▶ [Source passage]:
··········

I can't take credit for the solution I posted though.
I originally wrote a naive O(N^2) complexity solution (which was much shorter and was fine for the length of the input) I had this palindrome code in my 'toolbox' of code I've come across though, I'm afraid I don't know the orig author.
I just tweaked it as this is more in line with the type of example you're looking for.
Interesting, I'll have to go over your code fairly carefully, as I'm not familiar with every technique you're using here for performance.
I've since learned a good deal about Clojure and implemented an idiomatic (but probably less performant) version, for anyone interested in how short this can be:
I used Lua, myself. I briefly considered using a more featureful language like Ruby, but I'm happy to say that Lua did the job just fine. I made good use of coroutines for the second and third problems.
I used Haskell for the first one (was my first actual Haskell program, everything before was just xmonad config), C for the second one (already had the needed code for generating fibonacci sequences and a prime number sieve from when I went through the euler problems using only ANSI C) and Perl for the last one. I initially used Data::PowerSet for the Perl code, but decided to write my own after it took several minutes to build the combinations and I discovered that I had the wrong answer because I improperly read the problem.

··········

▶ [Dataset section]:
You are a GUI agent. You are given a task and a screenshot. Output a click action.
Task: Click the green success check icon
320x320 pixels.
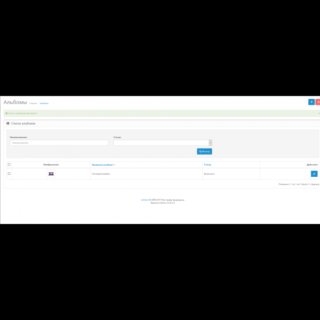(6, 113)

··········

▶ [Written exercise A]: Can you transcribe the passage of the programming discussion from "I just tweaked" to "and third problems."?
▶ [Written exercise B]:
What do these parts of the programming discussion state?
(i) What was the complexity of the naive solution originally written?
(ii) Which language did the writer who made use of coroutines choose?
(iii) Which Perl module was initially used before the writer decided to write their own?

▶ [Task solution A]:
I just tweaked it as this is more in line with the type of example you're looking for.
Interesting, I'll have to go over your code fairly carefully, as I'm not familiar with every technique you're using here for performance.
I've since learned a good deal about Clojure and implemented an idiomatic (but probably less performant) version, for anyone interested in how short this can be:
I used Lua, myself. I briefly considered using a more featureful language like Ruby, but I'm happy to say that Lua did the job just fine. I made good use of coroutines for the second and third problems.

▶ [Task solution B]:
(i) O(N^2)
(ii) Lua
(iii) Data::PowerSet